Tournament statistics
- Matches played: 13
- Goals scored: 96 (7.38 per match)
- Top goal scorer(s): Joan Gamper (31 goals)

= 1900–01 Copa Macaya =

The 1900–01 Copa Macaya was the 1st staging of the Copa Macaya. This tournament is best known for being the very first football competition played on the Iberian Peninsula. The competition was held on the road between 20 January 1901 and ended on 14 April, and it was won by Hispania AC, narrowly beating FC Barcelona by just two points.

==Overview==
In December 1900, Alfonso Macaya, the then president of Hispania AC, offered a trophy (the Copa Macaya) to the winners of a tournament played on the road featuring six teams from Catalonia: FC Barcelona (1899), Hispania AC (1900), Club Tarragona, Sociedad Franco-Española (1900), Club Espanyol (now RCD Espanyol), and SD Santanach (1900). However, the latter dissolved in the mid-time, with most of its players joining Espanyol, who themselves withdrew from the tournament after the fourth game, thus being disqualified. A committee consisting of Thomas Shields, Ernest Witty and Urruela was formed, which would be in charge of appointing the referees and resolving any problems that might arise during the competition.
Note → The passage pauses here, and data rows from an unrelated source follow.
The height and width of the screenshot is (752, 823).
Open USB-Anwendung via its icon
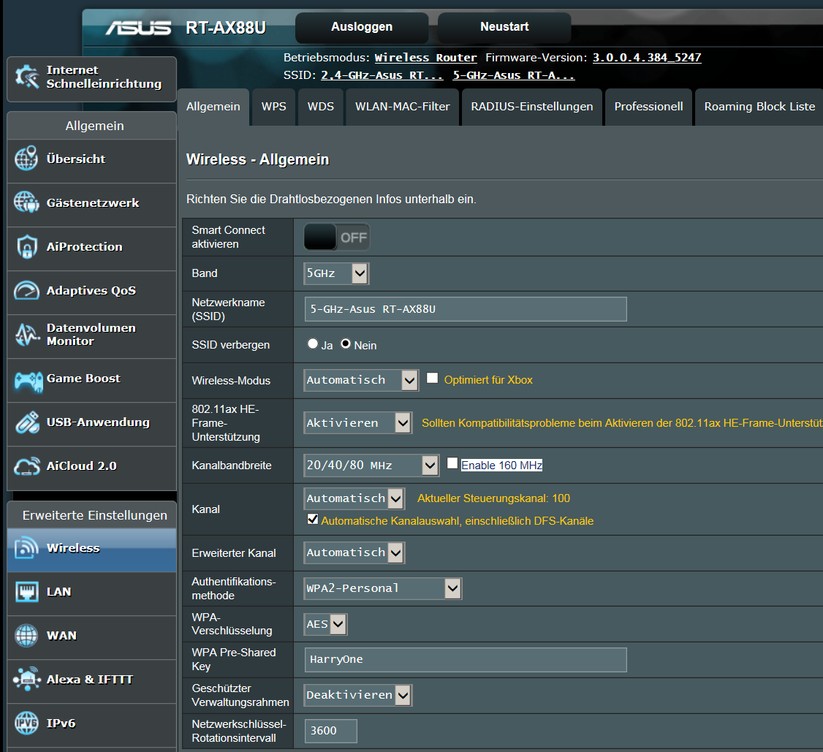(x=27, y=422)
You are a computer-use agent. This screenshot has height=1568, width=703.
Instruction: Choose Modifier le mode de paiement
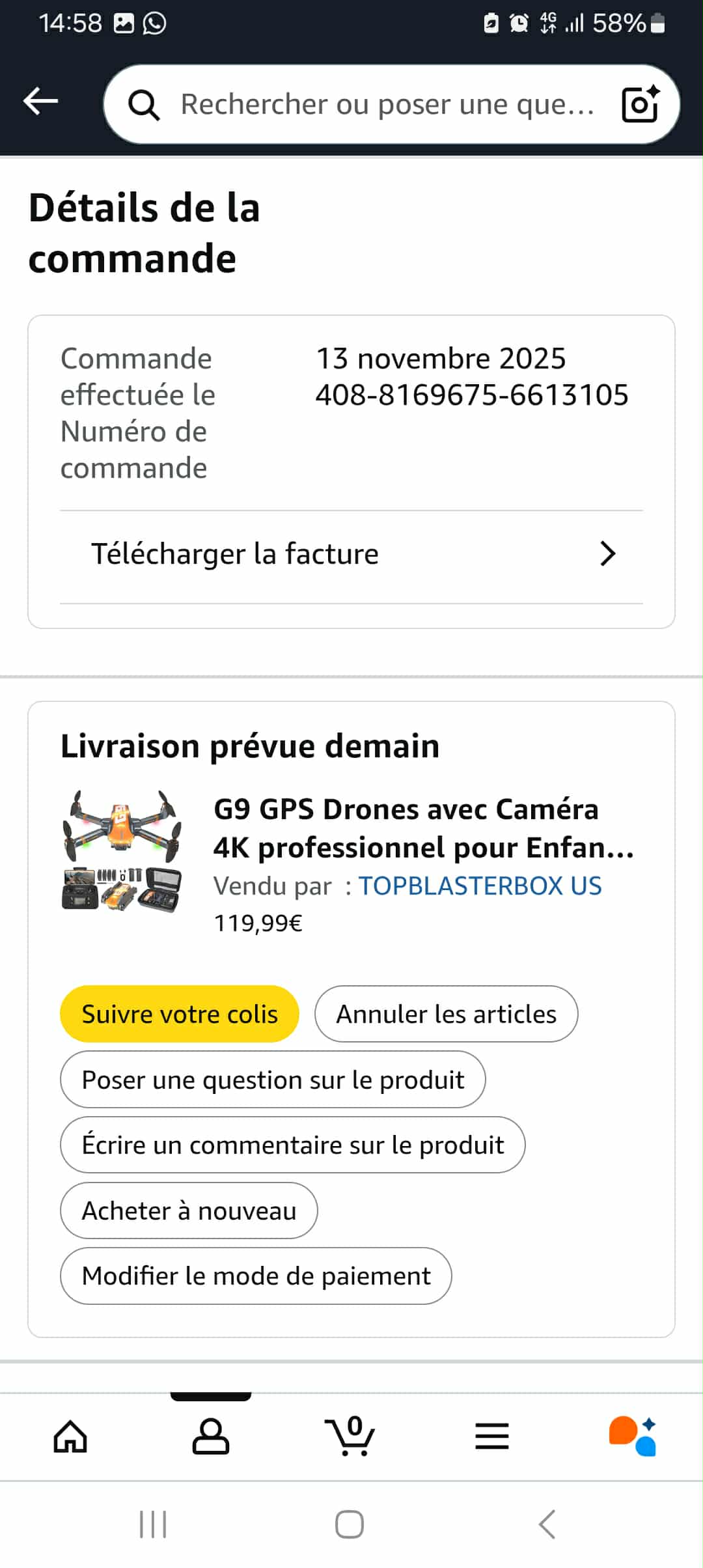256,1276
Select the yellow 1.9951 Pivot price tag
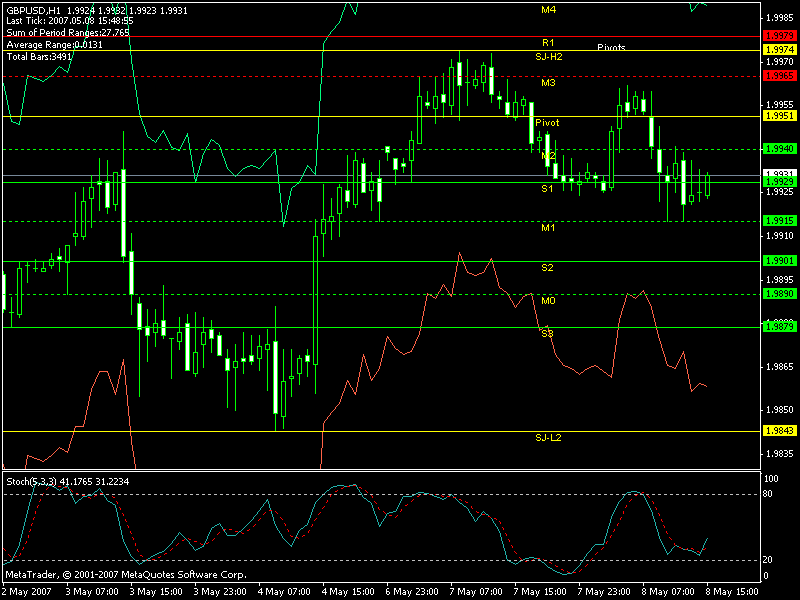Viewport: 800px width, 600px height. (779, 116)
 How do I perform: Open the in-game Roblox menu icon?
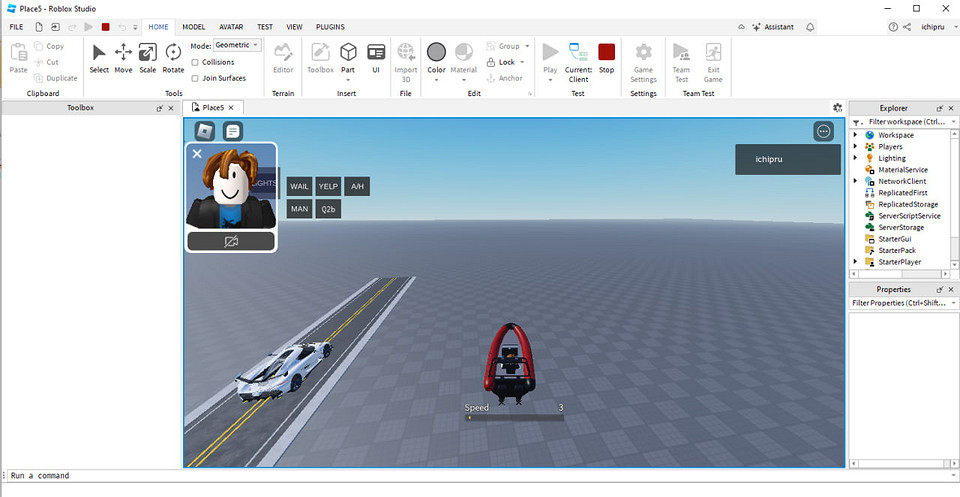tap(204, 131)
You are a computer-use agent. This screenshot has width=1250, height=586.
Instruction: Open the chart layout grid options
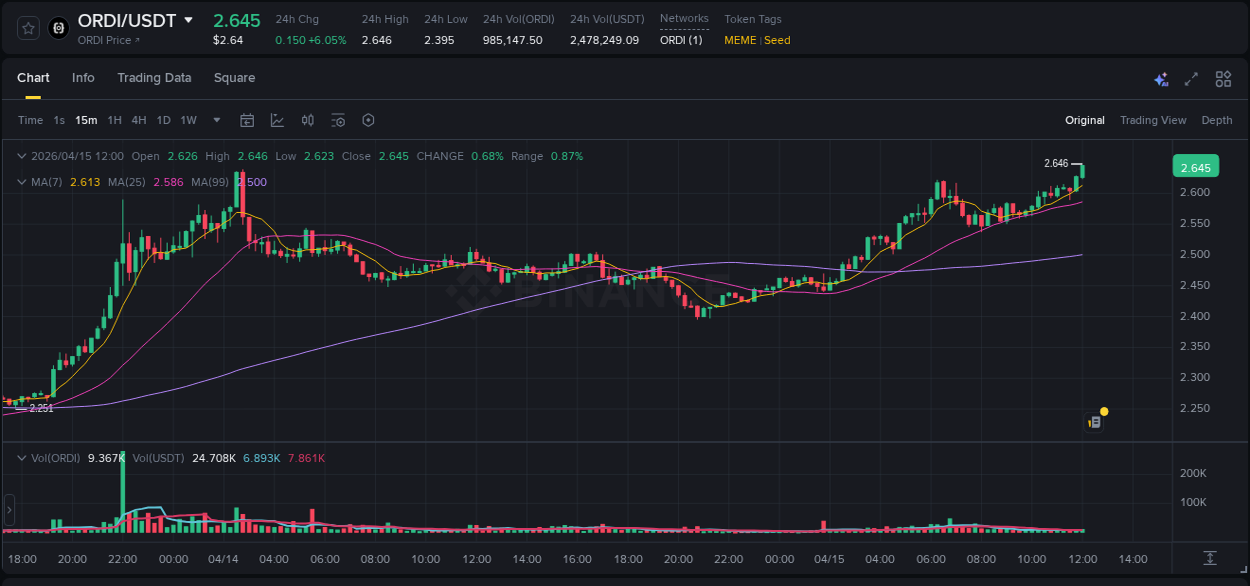coord(1223,78)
The pre-favourites to win the competition were the Barça team because at that time they had great international figures such as John Parsons, the Witty brothers (Arthur and Ernest) and team captain Joan Gamper, with the latter netting a whopping 31 goals in just 6 matches, including two 9-goal hauls and an 8-goal haul. Hispania AC, the organizers of the tournament, was also taken as a contender for the title, having the likes of Carlos Soley, the Morris brothers (Enrique and Samuel) and team captain Gustavo Green, who scored 9 goals including 7 in two matches against Franco. Furthermore, both teams had greatly improved their squads with the recruitment of the best players of the newly dissolved Escocès FC, a team made up mostly of Scottish workers from a factory in Sant Martí de Provençals. This meant a big leap in quality for both clubs, as Barça recruited George Girvan, Peter Mauchan and Alexander Black, while Hispania acquired Joseph Black, Willie Gold and the team's captain and goalkeeper John Hamilton, who played as a defender due to the club already having an established goalkeeper, Samuel Morris. Interestingly, all of those Scots managed to score at least one goal in the tournament, with both Blacks netting 5 goals each, while Hamilton thrived in his new role at Hispania and enjoyed a great goalscoring form, netting 7 goals in total, although six of them come in a 14–0 trashing of Franco, and Girvan netted the very first competitive goal in Barcelona's history in the first match of the Copa Macaya on 20 January.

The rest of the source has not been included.